Intanto, ha promosso il figlio di Patrushev, Dmitry, a vice-primo ministro. A dimostrare come Putin si stia chiudendo sempre più nel cerchio magico costituito dai più antichi e fedeli dei suoi sodali. Anche il figlio di Yury Kovalchuk, Boris, ha avuto una promozione: diventerà il capo della Corte dei Conti russa. Yury Kovalchuk, il "banchiere di Putin” secondo i Panama Papers, è la persona con cui il presidente ha passato più tempo da solo nei mesi che precedettero la decisione di invadere l’Ucraina. Il “putinologo” Mikhail Zygar, sostiene che l’idea sia nata mentre i due erano in quarantena durante la pandemia. Cambiano le generazioni ma la torre in cui Putin si è rinchiuso rimane d’avorio.
Orizzonti di guerra
Sul crollo dell’Unione Sovietica pesò il crollo dei prezzi petroliferi dopo la metà degli anni ’80. Ma l’insostenibilità della mastodontica spesa per la difesa in risposta alla Strategic Defense Initiative del presidente Usa Ronald Regan contò parecchio, convengono gli storici dell’economia.
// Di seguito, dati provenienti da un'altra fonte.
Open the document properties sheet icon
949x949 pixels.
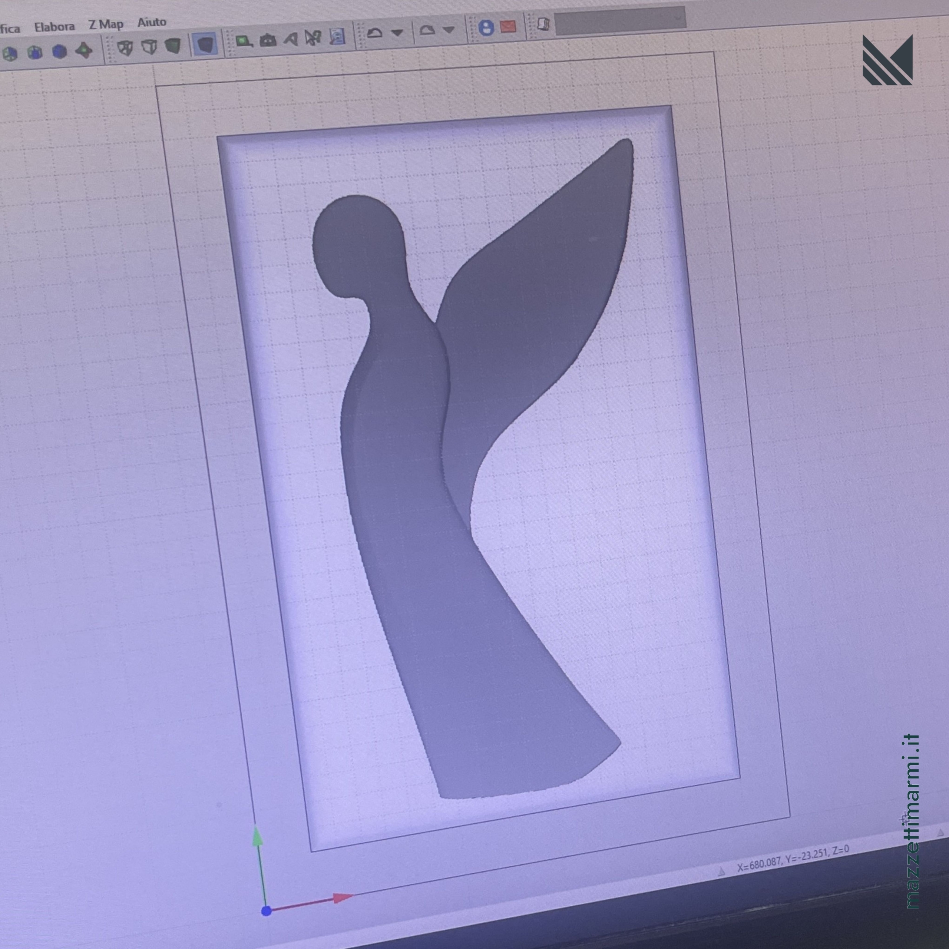pyautogui.click(x=337, y=36)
Fin dagli anni ’70 il complesso industriale bellico contava per una fetta di almeno il dieci per cento del Pil. Il disequilibrio fu alimentato anche quando fu ormai chiaro che poteva portare al disastro. Al vertice si accettarono solo le buone notizie scartando le cattive, e non si fece mancare niente al settore militare. Che restò una priorità per la ricerca e per lo sviluppo del talento individuale. Le menti più brillanti dell’URSS lavorarono fino alla fine per le industrie della guerra. Che allora restò fredda. Non lavorarono per le riforme che avrebbero potuto sostenere la parziale transizione al mercato promossa da Mikhalil Gorbachev con l’intento — risultato vano — di salvare l’Unione. Molti di quei geni finirono per fare i tassisti o altri mestieri improvvisati. Quando non morirono di alcool.
L’attuale rimpasto di governo, con le sue ripercussioni economiche e la rinnovata fiducia di Putin nella sua cerchia di amici stretti, rischia di provocare guai all’economia nel medio-lungo termine. Soprattutto se i prezzi del greggio dovessero scendere. Intanto, sembra remare contro ogni chance di una pace vera e duratura in Ucraina e nel conflitto della Russia con l’Occidente. A meno di una resa incondizionata o quasi di Kyiv e della Nato alle pretese di Mosca. "Putin è concentrato interamente sulla vittoria", è il comment sconfortato di Konstantin Sonin. "Non prevede alcun altro scenario: la guerra continuerà finché Putin vivrà".